In order for symmetry reduction to actually take place, the spawned threads need to share exactly the same code, have exactly the same arguments, and also there must not be any memory access (at the LLVM-IR level) between the spawn instructions.

To make GenMC use symmetry reduction, one can use the primitive __VERIFIER_spawn_symmetric(fun, tid) (defined in genmc.h), the last argument of which is the thread identifier of the last (previously spawned) symmetric predecessor.

Checking Liveness

GenMC can also check for liveness violations in programs with spinloops. Consider the following simple program:

/* file: liveness.c */
#include <stdlib.h>
#include <pthread.h>
#include <stdatomic.h>

atomic_int x;

void *thread_1(void *unused)
{
    while (!x)
        ;
    return NULL;
}

int main()
{
    pthread_t t1;

    if (pthread_create(&t1, NULL, thread_1, NULL))
        abort();

    return 0;
}

Since there are no writes to x, the loop in thread_1 above will never terminate. Indeed, running GenMC with -check-liveness produces a relevant error report:

Error detected: Liveness violation!
Event (1, 4) in graph:
<-1, 0> main:
    (0, 0): B
    (0, 1): TC [forks 1] L.19
    (0, 2): E
<0, 1> thread_1:
    (1, 0): B
    (1, 1): LOOP_BEGIN
    (1, 2): SPIN_START
    (1, 3): Rsc (x, 0) [INIT] L.9
    (1, 4): BLOCK [spinloop]

Non-terminating spinloop: thread 1
Number of complete executions explored: 0
Number of blocked executions seen: 1
Total wall-clock time: 0.07s

The -check-liveness switch will automatically check for liveness violations in all loops that have been captured by the spin-assume transformation.

Checking Linearizability

GenMC implements the Relinche algorithm [Golovin et al. 2025] for checking (bounded) linearizability. This algorithm requires using GenMC with the "Most Parallel Client" (MPC). Such a client for queues and stacks is already provided in GenMC's test suite (e.g., tests/correct/relinche/queue/mpc.c).

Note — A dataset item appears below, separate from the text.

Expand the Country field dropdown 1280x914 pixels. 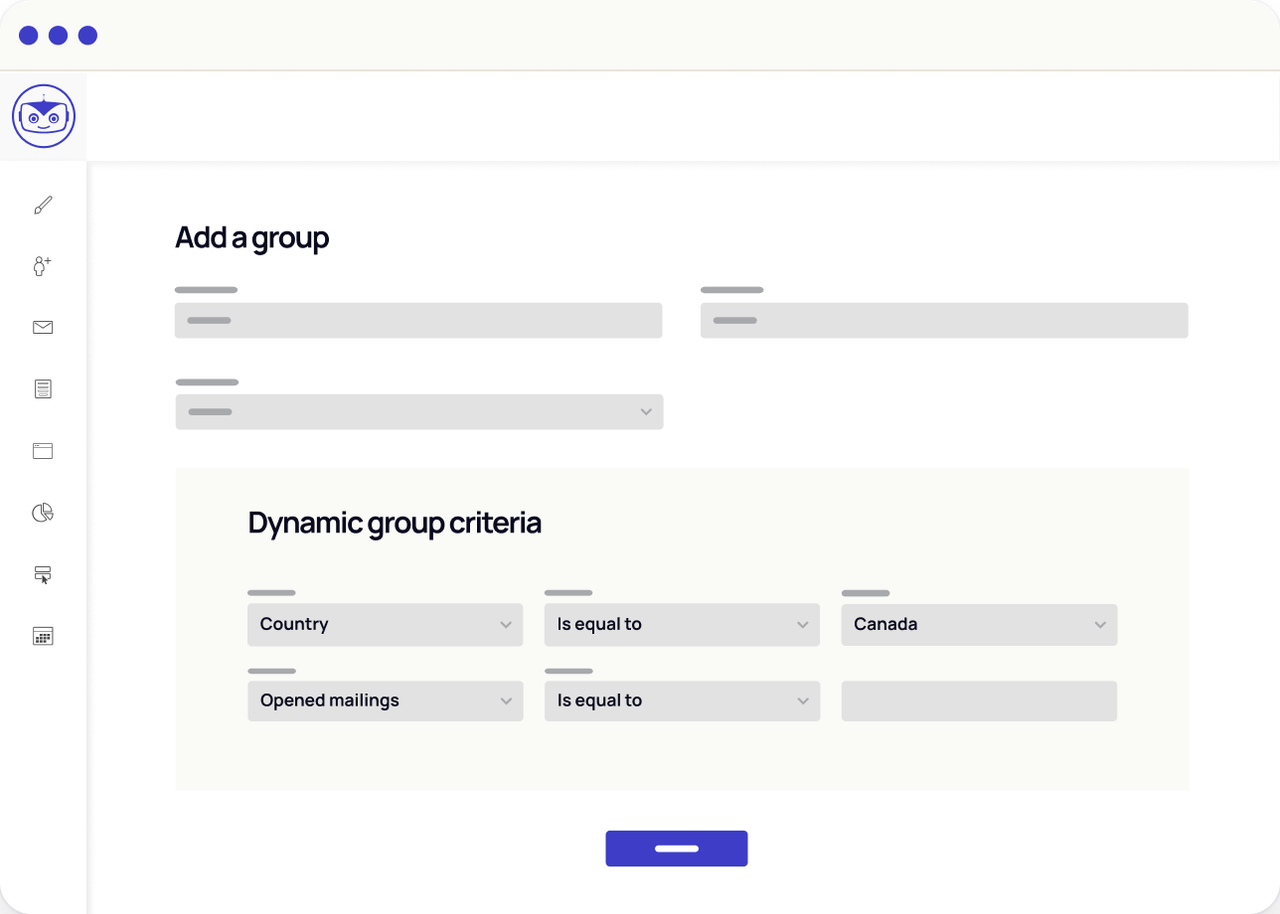pos(385,624)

To use the client e.g., for a queue, we have to provide a queue implementation that defines the following methods: init_queue(), enqueue(), dequeue() and clear_queue(). For instance, an implementation of a Herlihy-Wing queue can be seen below:

/* file: hw-queue.c */
#include <stdatomic.h>
#include <assert.h>
#include <genmc.h>
#include <stdbool.h>

#define MAX_NODES    0xff

typedef struct _queue_t {
    _Atomic(int) tail;
    _Atomic(unsigned int) nodes[MAX_NODES] ;
} queue_t;

void init_queue(queue_t *q, int num_threads)
{
}

void clear_queue(queue_t *q, int num_threads)
{
}

void enqueue(queue_t *q, unsigned int val)
{
    int i = atomic_fetch_add_explicit(&q->tail, 1, release);
    assert(i + 1 < MAX_NODES);
    atomic_store_explicit(&q->nodes[i + 1], val, release);
}

bool dequeue(queue_t *q, unsigned int *ret)
{
    bool success = false;
    while (!success) {
        int tail = atomic_load_explicit(&q->tail, acquire);
        for (int i = 0; i <= tail; ++i) {
            if (atomic_load_explicit(&q->nodes[i], acquire) == 0)
                continue;
#ifdef BUG /* Linearizability bug */
            unsigned int v = atomic_exchange_explicit(&q->nodes[i], 0, acquire);
#else
            unsigned int v = atomic_exchange_explicit(&q->nodes[i], 0, acq_rel);
#endif
            if (v != 0) {
                *ret = v;
                success = true;
                break;
            }
        }
        __VERIFIER_assume(success);
    }
    return *ret;
}

To check correctness of the above implementation, we first have to provide a specification. GenMC can produce such a specification file from a reference implementation, but we can also use one of the predefined specification files (e.g., tests/correct/queue/queue_spec_rc11.in) as follows:

genmc -rc11 -disable-mm-detector --check-lin-spec=spec.in -- -DRTN=2 -DWTN=2 -include hw-queue.c mpc.c"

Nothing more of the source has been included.